RF-EMF exposure assessment approaches should ideally be able to integrate organ specific (e.g., brain) and whole-body RF-EMF exposures so that they provide a better estimate of total personal exposure [72]. Some progress has been made [72], but there is further scope to integrate both types of exposures in a single or multiple measurements. Similarly, accurate techniques for estimating users’ personal RF-EMF exposures from their wireless devices would be of benefit to future epidemiological studies.

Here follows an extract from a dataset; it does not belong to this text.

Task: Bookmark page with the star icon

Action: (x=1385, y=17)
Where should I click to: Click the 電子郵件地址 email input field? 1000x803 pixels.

Standalone RF-EMF exposure assessment tools, including exposimeters, have demonstrated their capabilities to assess exposures up to 6 GHz. It is likely that measurement approaches for 5G NR may differ slightly from conventionally applied methods, mainly because of the beam forming technology [83]. A methodology for assessing environmental or personal 5G (sub 6 GHz)-related RF-EMF has recently been proposed [83]. Furthermore, with upcoming mmWave frequency telecommunication technology, it is still not clear if and how currently available devices would allow measurements of mmWave RF-EMF frequencies. Except for the personal radiation monitor, RadMan 2LT™, which we have discussed here, none of the tools are able to measure at frequencies relevant for mmWave exposures. Therefore, it would be useful to have exposimeters radiation meters, such as ExpoM-RF and EME-models or SRM-models, which could go beyond its current upper range of 6 GHz. This is also relevant for body-distributed exposimeters. There is some ongoing development happening to address this issue. For example, SRM device, with its 5G down-converter antenna (24.5–30 GHz), is being currently designed with an aim to enable the device to conduct assessment of RF-EMF exposures from millimetre waves [personal communication, Rachit Sahay, Air-Met Scientific]. Therefore, it is likely that currently available tools will continue to evolve in terms of expanding their measurement capabilities. RF-EMF measurements performed in the close vicinity of other sources of electromagnetic fields (e.g., near a high voltage electricity supply) may show some influence of such sources. For example, a particular measurement system could be out-of-band sensitive due to the influence of such background electromagnetic fields that are not to be intentionally measured. Therefore, it should be reported by the manufacturers of the measurement system, if it may happen, or experimentally verified, if possible.

Conclusion

This updated review includes most currently used tools for environmental and personal RF-EMF assessment. These tools, involving both mobile phone-based and standalone RF-EMF exposure assessment instruments, provide useful objective measurements of RF-EMF exposures associated with broadcast and telecommunication technologies. Most of these instruments have been validated through recent epidemiological studies conducted internationally. These tools have demonstrated capabilities in providing RF-EMF exposure data for current and future human epidemiological studies. The future research and development in the science of RF-EMF exposure assessment could consider tools that would enable exposure assessment in relation to a wide range of currently available RF-EMF emitting sources, such as cordless and mobile phones, tablet devices and laptop computers. The need for further development of exposimeters or radiation meters that could measure mmWave frequencies is also necessary.